Evaluating urban accessibility: leveraging open-source data and analytics to overcome existing limitations
Artikel i vetenskaplig tidskrift, 2019
We revisit the standard methodology for evaluating proximity to urban services and recommend enhancements to address existing limitations. Existing approaches often simplify their measure of proximity by using large areal units and by imposing arbitrary distance thresholds. By doing so, these approaches risk overlooking vulnerable, access-poor populations - the very populations that such studies are often trying to identify. These limitations are primarily motivated by computational constraints. However, recent advances in computational power, open data, and open-source analytics permit high-resolution proximity analyses on large scales.

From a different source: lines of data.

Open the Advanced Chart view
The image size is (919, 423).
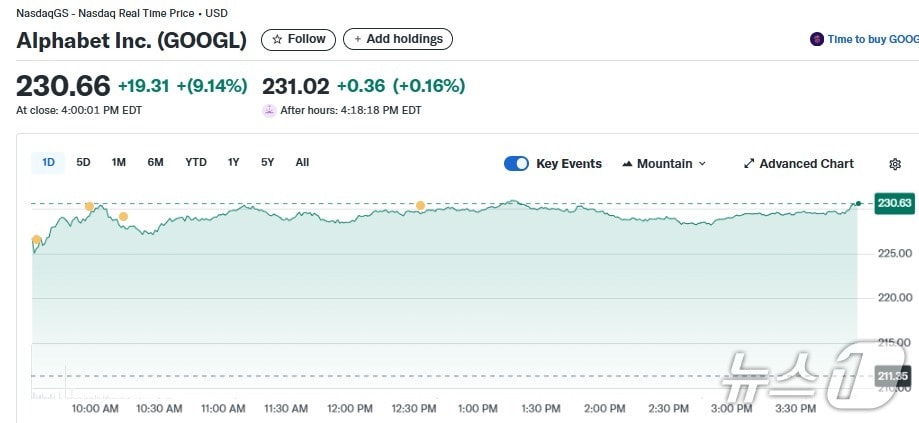click(x=798, y=164)
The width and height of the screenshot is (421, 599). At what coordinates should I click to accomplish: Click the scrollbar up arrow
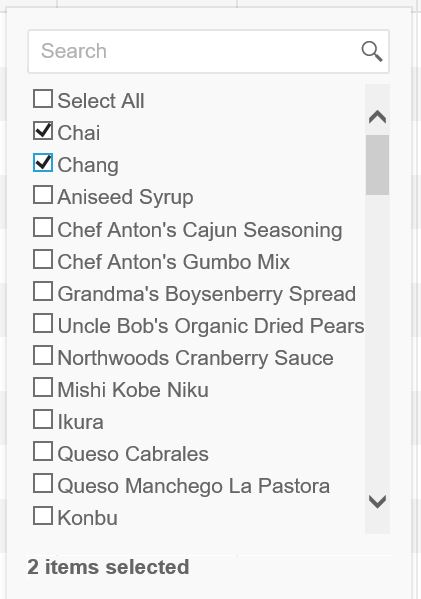377,117
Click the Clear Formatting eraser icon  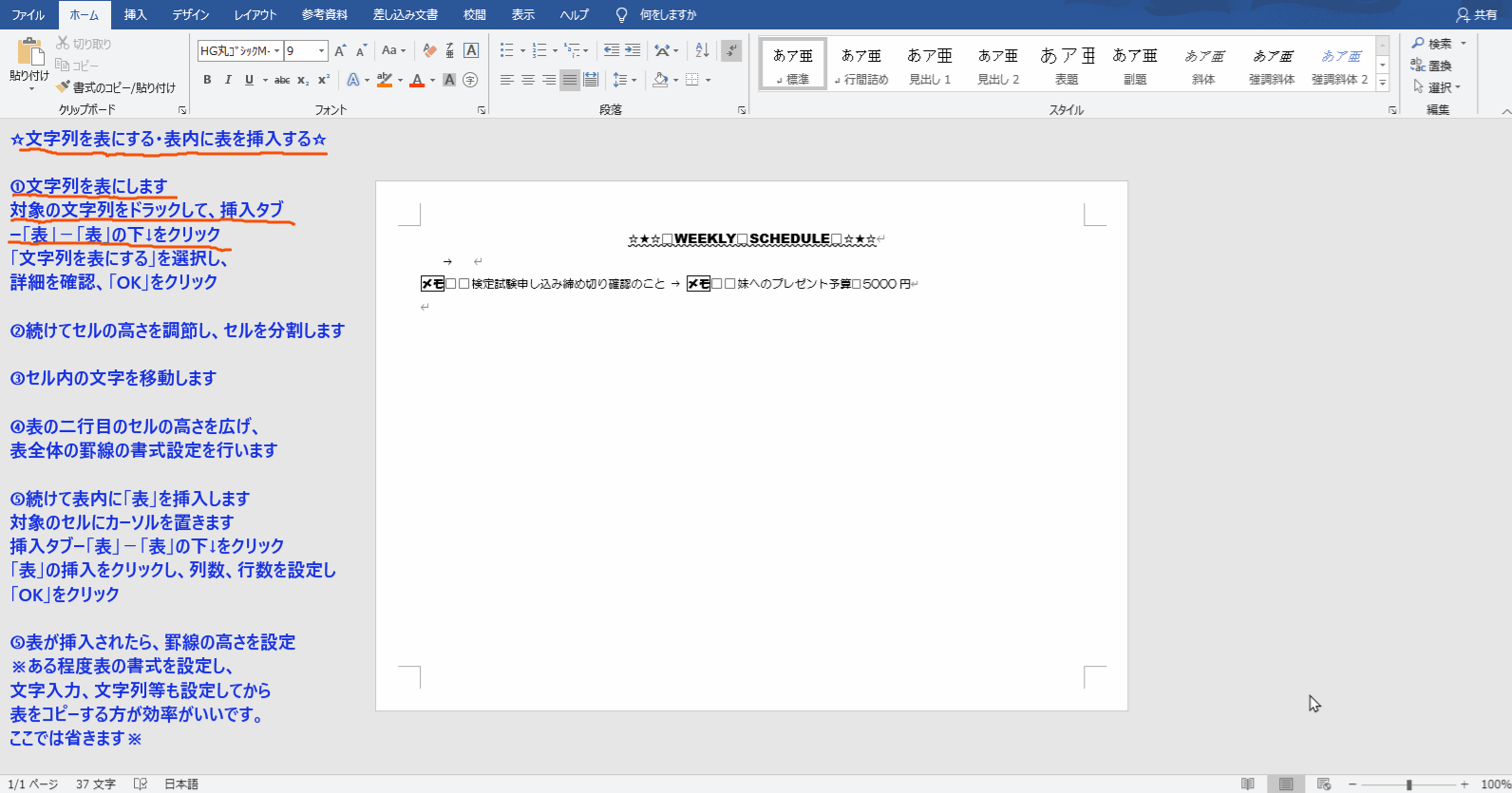(x=429, y=50)
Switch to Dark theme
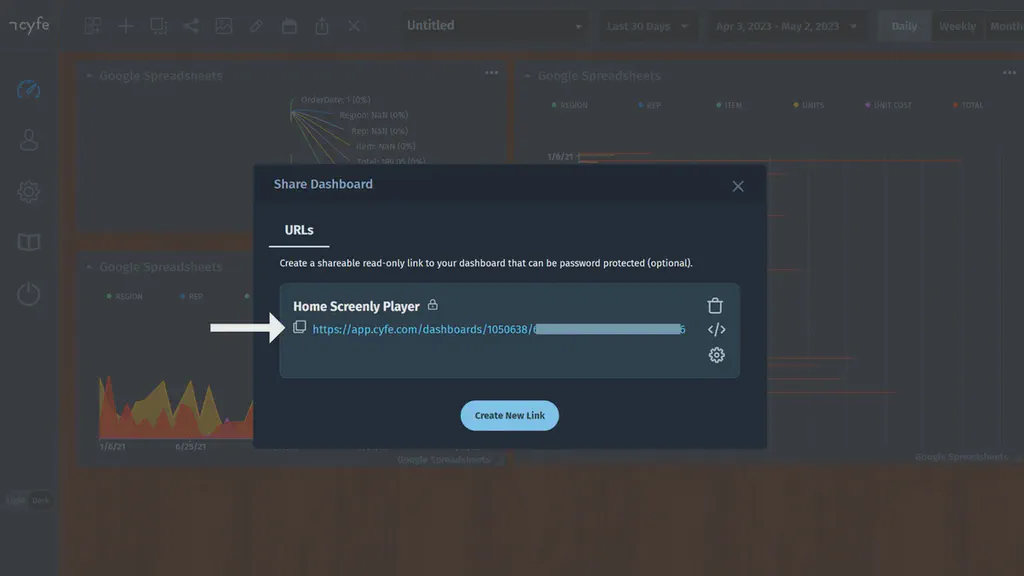This screenshot has width=1024, height=576. click(40, 500)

Given the impetus for equitable accessibility in our communities, this is of fundamental importance for researchers and practitioners. In this paper, we present an approach that leverages these open source advances to (a) measure proximity using network distance at the building level, (b) estimate population at that level, and (c) present the resulting distributions so vulnerable populations can be identified. Using three cities and modes of transport, we demonstrate how the approach enhances existing measures and identifies service-poor populations where the previous methods fall short. The proximity results could be used alone, or as inputs to access metrics. Our collating of these components into an open source code provides opportunities for researchers and practitioners to explore fine-resolution, city-wide accessibility across multiple cities and the host of questions that follow.